_ACTIONS TO TAKE_
1. In the profile of Xiaowen Yuan, what purpose does the text give for her work on novel composite materials made from natural materials? Answer in one to three sentences.
2. Pick up the profile of Xiaowen Yuan from where it stops and continue it.

_DOCUMENT SECTION_
········

Academic background
- Alma mater: University of Auckland
- Thesis: Plasma modification of natural fibres in polypropylene composites (2002);
- Doctoral advisor: Debes Bhattacharyya

Academic work
- Institutions: Auckland University of Technology, Singapore Institute of Manufacturing Technology, National University of Singapore

= Xiaowen Yuan =

Mechanical engineer in New Zealand

Xiaowen Yuan is a New Zealand materials scientist, and is a full professor at the Auckland University of Technology, specialising in novel composite materials from natural materials for high performance uses, such as improving supercapacitor performance.

==Academic career==

Yuan completed a PhD titled Plasma modification of natural fibres in polypropylene composites at the University of Auckland in 2002. Yuan worked at the Singapore Institute of Manufacturing Technology, and was an adjunct professor at the National University of Singapore. Yuan then joined the faculty of Massey University and later the Auckland University of Technology. She was promoted to full professor at AUT in 2024. Yuan leads the Future Fibres Laboratory at AUT, and is a professor in the mechanical engineering department.

········

_DATA EXCERPTS_
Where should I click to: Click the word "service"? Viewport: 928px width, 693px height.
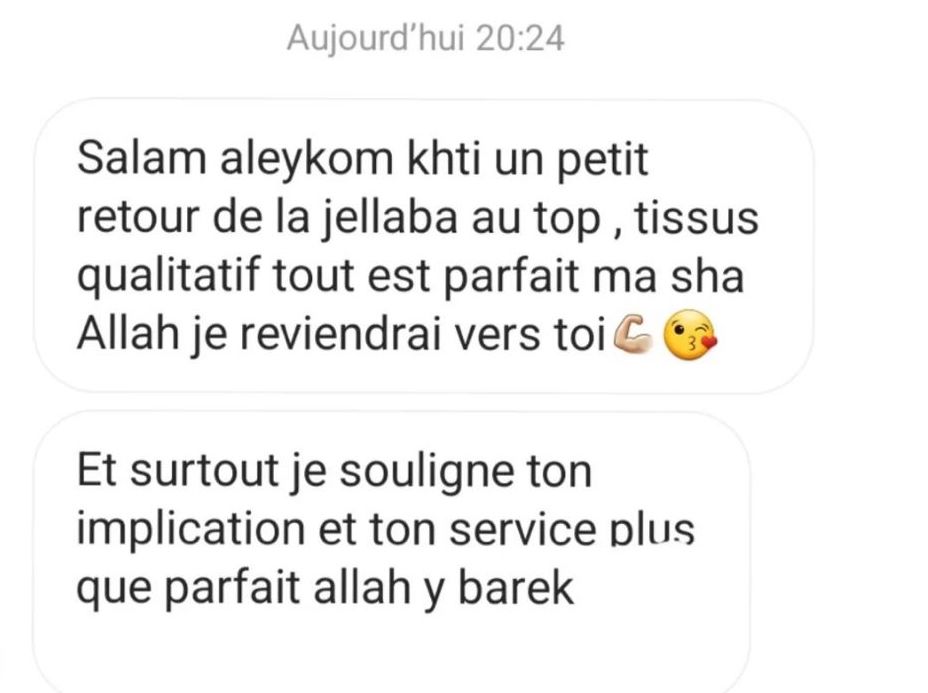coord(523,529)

········

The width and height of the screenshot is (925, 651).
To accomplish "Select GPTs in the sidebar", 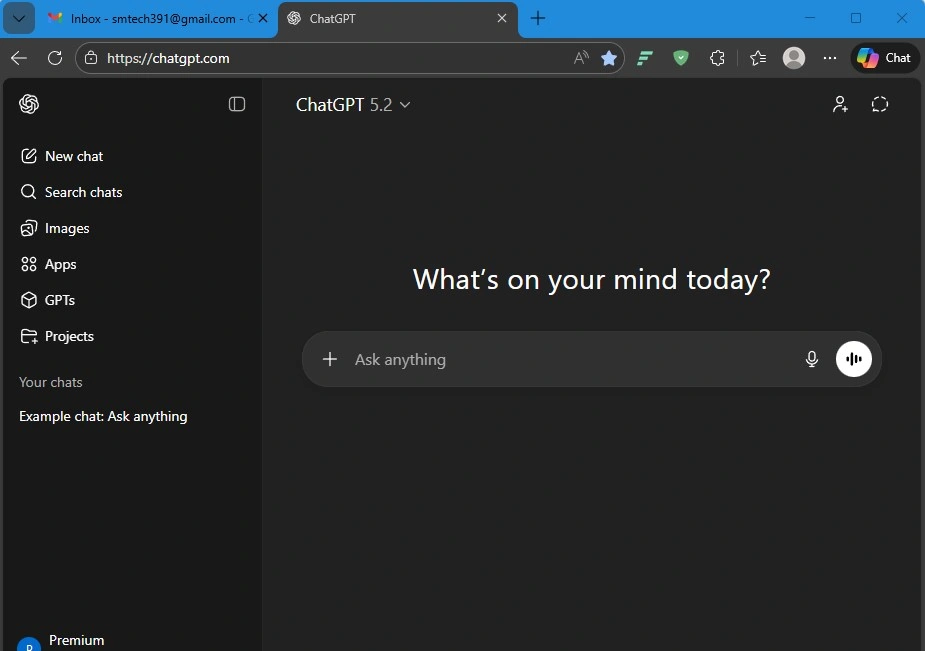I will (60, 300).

········

_ANSWERS FOR EACH ITEM_
1. Her novel composite materials made from natural materials are meant for high performance uses. The text gives improving supercapacitor performance as one example.

2.
Yuan's research focuses on novel composite materials, especially from natural materials such as gelatine, cellulose and collagen. In 2018 Yuan received a Smart Ideas grant from the Ministry of Business, Innovation and Employment worth just under $1 million, to research the use of harakeke (New Zealand flax) fibres to improve supercapacitor performance. Supercapacitors are more sustainable alternatives to batteries, but are limited by electrode problems. Yuan and her research team are also investigating the use of other plant and animal fibres such as industrial hemp and wool, in other high-performance uses, such as smart textiles and medical uses. They research fibre production and processing, including fibre surface modification, through to product development.